*EXCERPT PROVIDED:*
Because the features "Age", "Cabin" and "Embarked" contain null-values they must be further optimized at a later time.

Until here everything seems fine, so let's start with data analysis.

#  <a id="2">2. Exploring the Data</a> 

Let's take a look at the complete data and analyze the features.

In [None]:
train_prep.info()

**Dataset structure:**

*  PassengerID (int64): Used for passenger identification
* Survived (int64): Survived classification (0 = No, 1 = Yes)
* Pclass (int64): Ticket class 1 = 1st, 2 = 2nd, 3 = 3rd (A proxy for socio-economic status (SES))
* Name (string): Name
* Sex (string): Sex (male, female)
* Age (float64): Age in years. Fractional if less than 1
* SibSp (int64): Family relations (siblings, spouses)
* Parch (int64): Family relations (parent, children)

*DATASET EXCERPT:*
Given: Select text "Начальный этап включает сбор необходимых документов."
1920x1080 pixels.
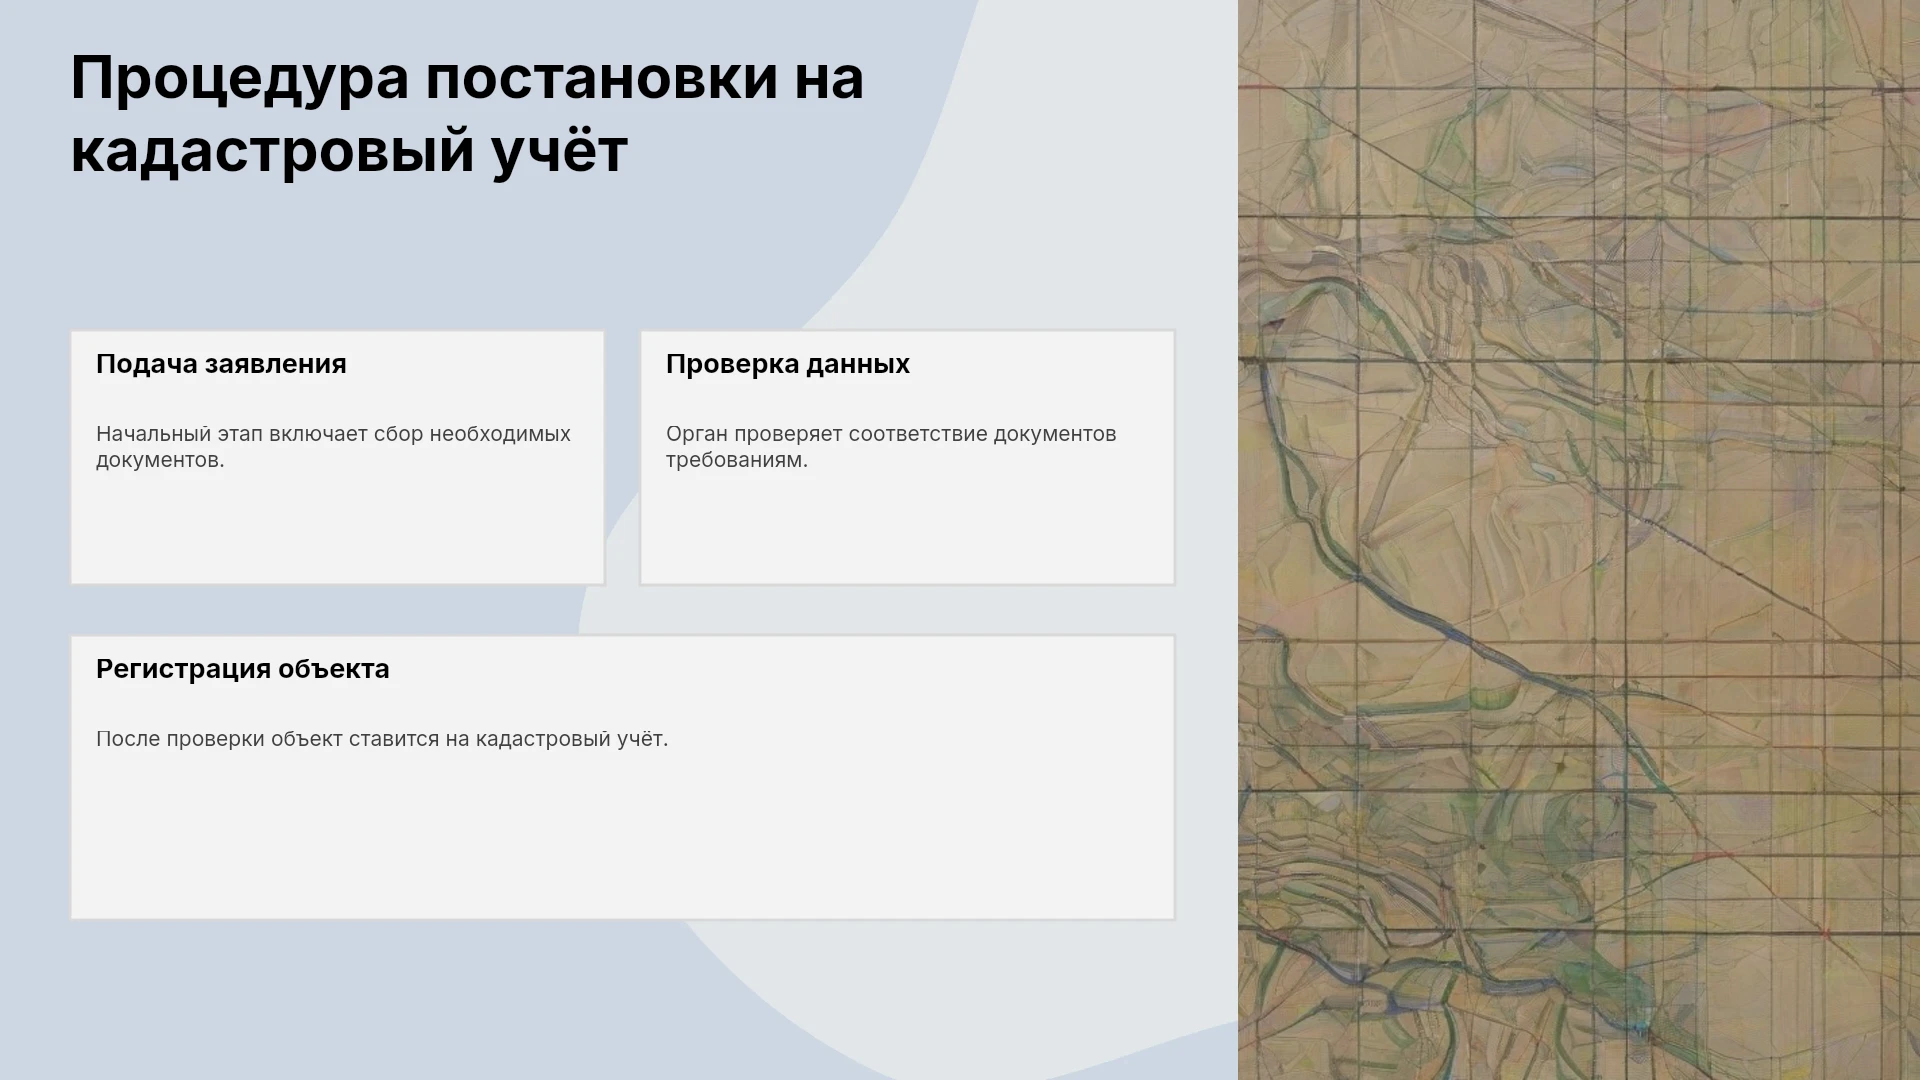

*BRIEF 1:*
Answer these questions using the data-exploration excerpt:
(a) Which three features contain null-values?
(b) What does the Pclass feature serve as a proxy for?
(c) How is the Survived feature coded?
*BRIEF 2:*
Reproduce the stretch of the data-exploration excerpt from "Until here everything" through "train_prep.info()".

*EXPECTED ANSWER 1:*
(a) Age, Cabin and Embarked.
(b) Socio-economic status (SES).
(c) 0 = No, 1 = Yes.

*EXPECTED ANSWER 2:*
Until here everything seems fine, so let's start with data analysis.

#  <a id="2">2. Exploring the Data</a> 

Let's take a look at the complete data and analyze the features.

In [None]:
train_prep.info()